Fromental Halévy wurde 1799 als Sohn jüdischer Eltern geboren. Sein Vater war Schriftsteller, Kantor und Sekretär der jüdischen Gemeinde in Paris. Bereits mit 9 Jahren trat Fromental in das Pariser Konservatorium ein und wirkte dort später als Repetitor und schließlich als Professor. Seine Tochter Genevieve Halévy heiratete allerdings erst nach dem Tod Fromentals dessen ehemaligen Schüler und späteren Komponisten George Bizet.

La Juive war die erste große Oper Halévys. Er schrieb zwar auch später bedeutende Werke, doch der ganz große Erfolg blieb aus. Dennoch gehört er mit seinem umfangreichen Schaffen zu den ganz Großen der damaligen Pariser Opernwelt. Bedeutend war seine Zusammenarbeit mit Eugene Scribe, der das Libretto zu La Juive verfasste. Auch der Bruder des Komponisten, Leon Halévy hatte großen Einfluss auf seine Werke.

Nach der Cavatine des Éléazar „Dieu que ma voix tremblante“, gesungen von Matjaž Stopinšek schilderte Blitt unter dem Titel „Exportschlager aus der Hauptstadt des 19. Jahrhunderts“ die Pariser Opera und ihre politischen Implikationen. Die Pariser Oper war zweifelsohne das wichtigste Musiktheaterinstitut in der ersten Hälfte des 19. Jahrhunderts, vergleichbar mit der heutigen Bedeutung Hollywoods für die Filmszene. Interessant ist, dass viele der damaligen großen Opernerfolge wie auch Meyerbeers Les Hugenots oder Le Prophete Geschichten zum Inhalt haben, die nicht nur packend und spannend, sondern auch düster und tragisch sind.

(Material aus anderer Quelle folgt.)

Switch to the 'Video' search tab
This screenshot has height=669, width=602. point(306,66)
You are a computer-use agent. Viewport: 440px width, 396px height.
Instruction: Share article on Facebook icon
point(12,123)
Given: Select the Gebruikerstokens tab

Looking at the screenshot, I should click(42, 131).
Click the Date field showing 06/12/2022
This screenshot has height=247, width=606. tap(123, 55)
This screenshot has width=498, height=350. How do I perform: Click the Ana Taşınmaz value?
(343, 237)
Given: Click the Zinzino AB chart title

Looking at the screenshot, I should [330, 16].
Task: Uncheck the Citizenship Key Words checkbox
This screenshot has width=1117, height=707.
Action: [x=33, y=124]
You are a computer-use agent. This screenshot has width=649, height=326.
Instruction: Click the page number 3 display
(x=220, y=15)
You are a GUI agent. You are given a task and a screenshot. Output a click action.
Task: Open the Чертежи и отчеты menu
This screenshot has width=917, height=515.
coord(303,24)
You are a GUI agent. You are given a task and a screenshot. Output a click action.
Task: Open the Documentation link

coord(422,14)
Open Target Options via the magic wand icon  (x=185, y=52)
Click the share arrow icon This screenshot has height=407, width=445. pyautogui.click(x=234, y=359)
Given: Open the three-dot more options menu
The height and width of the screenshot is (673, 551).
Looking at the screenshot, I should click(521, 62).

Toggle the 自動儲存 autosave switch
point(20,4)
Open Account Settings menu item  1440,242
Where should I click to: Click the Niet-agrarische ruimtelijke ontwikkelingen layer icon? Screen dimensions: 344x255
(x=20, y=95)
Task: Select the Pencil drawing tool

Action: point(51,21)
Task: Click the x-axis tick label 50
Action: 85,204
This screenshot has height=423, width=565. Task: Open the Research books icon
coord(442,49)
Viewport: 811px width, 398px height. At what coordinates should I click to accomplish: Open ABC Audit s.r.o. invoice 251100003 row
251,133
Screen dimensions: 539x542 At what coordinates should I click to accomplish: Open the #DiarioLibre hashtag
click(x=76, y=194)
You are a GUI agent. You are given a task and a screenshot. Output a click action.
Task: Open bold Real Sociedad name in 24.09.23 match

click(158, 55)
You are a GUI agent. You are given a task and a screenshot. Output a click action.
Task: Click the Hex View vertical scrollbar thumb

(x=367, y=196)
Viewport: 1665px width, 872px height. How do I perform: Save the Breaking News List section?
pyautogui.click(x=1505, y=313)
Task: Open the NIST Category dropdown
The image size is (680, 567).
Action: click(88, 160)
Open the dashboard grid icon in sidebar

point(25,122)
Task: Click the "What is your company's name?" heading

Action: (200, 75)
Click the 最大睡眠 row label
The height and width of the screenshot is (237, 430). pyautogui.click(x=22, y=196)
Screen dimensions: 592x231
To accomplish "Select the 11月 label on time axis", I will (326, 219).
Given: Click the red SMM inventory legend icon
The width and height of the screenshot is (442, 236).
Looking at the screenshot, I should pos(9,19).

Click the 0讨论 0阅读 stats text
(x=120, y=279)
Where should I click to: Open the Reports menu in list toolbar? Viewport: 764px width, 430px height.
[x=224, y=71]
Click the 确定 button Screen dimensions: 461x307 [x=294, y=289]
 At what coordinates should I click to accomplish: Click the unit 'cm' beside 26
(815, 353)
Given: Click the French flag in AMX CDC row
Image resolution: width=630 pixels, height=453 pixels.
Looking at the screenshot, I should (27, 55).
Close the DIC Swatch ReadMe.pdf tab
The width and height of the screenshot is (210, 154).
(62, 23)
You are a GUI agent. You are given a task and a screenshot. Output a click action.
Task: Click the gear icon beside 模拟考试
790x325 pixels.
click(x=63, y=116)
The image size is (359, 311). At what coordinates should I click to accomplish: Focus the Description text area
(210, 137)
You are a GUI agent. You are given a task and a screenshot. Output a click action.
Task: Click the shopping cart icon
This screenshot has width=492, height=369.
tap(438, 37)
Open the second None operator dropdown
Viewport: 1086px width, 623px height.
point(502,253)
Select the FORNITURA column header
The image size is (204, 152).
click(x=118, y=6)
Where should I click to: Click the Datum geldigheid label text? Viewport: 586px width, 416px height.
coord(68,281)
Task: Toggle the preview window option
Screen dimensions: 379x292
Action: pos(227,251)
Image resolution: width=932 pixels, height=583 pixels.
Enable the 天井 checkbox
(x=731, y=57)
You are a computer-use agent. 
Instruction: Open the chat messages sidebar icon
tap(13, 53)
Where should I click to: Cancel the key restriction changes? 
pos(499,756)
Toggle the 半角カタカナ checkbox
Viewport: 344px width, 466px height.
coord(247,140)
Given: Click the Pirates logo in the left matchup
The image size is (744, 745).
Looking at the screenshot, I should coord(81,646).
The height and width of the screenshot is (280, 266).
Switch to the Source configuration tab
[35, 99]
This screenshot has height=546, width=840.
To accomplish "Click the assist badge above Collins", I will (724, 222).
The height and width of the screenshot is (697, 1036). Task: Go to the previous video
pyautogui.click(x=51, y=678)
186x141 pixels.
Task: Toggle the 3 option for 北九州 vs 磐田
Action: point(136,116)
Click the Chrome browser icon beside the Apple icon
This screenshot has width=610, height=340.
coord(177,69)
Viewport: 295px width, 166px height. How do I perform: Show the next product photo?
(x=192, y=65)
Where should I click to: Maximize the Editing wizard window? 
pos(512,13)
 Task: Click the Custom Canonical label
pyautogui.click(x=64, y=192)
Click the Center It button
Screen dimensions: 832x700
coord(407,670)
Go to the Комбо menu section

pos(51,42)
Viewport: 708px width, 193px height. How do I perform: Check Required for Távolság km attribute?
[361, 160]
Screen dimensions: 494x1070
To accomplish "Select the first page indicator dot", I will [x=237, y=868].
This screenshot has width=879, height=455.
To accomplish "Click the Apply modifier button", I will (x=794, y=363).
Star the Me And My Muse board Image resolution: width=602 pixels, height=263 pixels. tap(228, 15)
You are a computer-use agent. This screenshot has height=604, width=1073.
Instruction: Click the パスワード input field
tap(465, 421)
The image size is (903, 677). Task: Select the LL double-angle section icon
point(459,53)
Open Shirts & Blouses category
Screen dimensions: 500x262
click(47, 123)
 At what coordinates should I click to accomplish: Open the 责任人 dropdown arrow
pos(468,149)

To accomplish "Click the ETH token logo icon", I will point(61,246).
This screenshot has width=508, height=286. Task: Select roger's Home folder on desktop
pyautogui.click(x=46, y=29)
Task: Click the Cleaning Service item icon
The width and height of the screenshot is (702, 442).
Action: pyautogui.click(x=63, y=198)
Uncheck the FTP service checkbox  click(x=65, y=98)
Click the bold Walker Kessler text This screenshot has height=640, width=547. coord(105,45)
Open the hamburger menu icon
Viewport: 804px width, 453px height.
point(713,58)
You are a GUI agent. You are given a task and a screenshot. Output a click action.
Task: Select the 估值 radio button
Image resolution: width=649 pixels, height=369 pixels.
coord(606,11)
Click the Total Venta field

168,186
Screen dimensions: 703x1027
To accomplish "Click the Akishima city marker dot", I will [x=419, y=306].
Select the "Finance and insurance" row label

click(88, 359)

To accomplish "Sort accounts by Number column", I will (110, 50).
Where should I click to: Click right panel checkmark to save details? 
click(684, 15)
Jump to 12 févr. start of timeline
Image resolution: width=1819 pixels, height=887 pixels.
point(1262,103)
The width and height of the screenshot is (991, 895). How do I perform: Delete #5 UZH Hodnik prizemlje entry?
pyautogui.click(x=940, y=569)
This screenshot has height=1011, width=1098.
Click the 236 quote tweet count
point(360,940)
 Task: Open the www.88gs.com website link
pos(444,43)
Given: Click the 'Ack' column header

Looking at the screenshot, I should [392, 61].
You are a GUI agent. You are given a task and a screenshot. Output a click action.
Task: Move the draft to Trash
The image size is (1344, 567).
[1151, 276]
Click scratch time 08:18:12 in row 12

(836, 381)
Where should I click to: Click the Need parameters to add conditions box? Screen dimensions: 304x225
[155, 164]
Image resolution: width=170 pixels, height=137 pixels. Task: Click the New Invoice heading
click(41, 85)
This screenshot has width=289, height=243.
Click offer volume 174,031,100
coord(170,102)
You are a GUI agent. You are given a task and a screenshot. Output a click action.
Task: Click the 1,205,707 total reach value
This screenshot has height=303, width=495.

La Juive gehört zu den großen Werken der Grand Opera, die gekennzeichnet war durch die Verwendung der französischen Sprache, ihre durchkomponierte Form in fünf Akten, einen obligatorischen Tanz sowie Gleichwertigkeit von Musik und Szene. Alle Parameter sollten außerdem einer inhaltlichen Gesamtidee der jeweiligen Oper untergeordnet sein.

Unter dem Titel „Zwischen Rache und Vergebung“ führte Blitt ein Gespräch mit Marc Adam, Dieter Richter, Sven Bindseil und Yannis Pouspourikas über die Linzer Neuinszenierung von La Juive. Die Situation der Juden wurde zwar durch die Abschaffung verschiedener sie benachteiligender Regeln zusehends besser, aber trotz Abschaffung des Katholizismus als Staatsreligion und der Zunahme der Anzahl jüdischer Journalisten in Paris gab es weiterhin Ressentiments und Vorurteile.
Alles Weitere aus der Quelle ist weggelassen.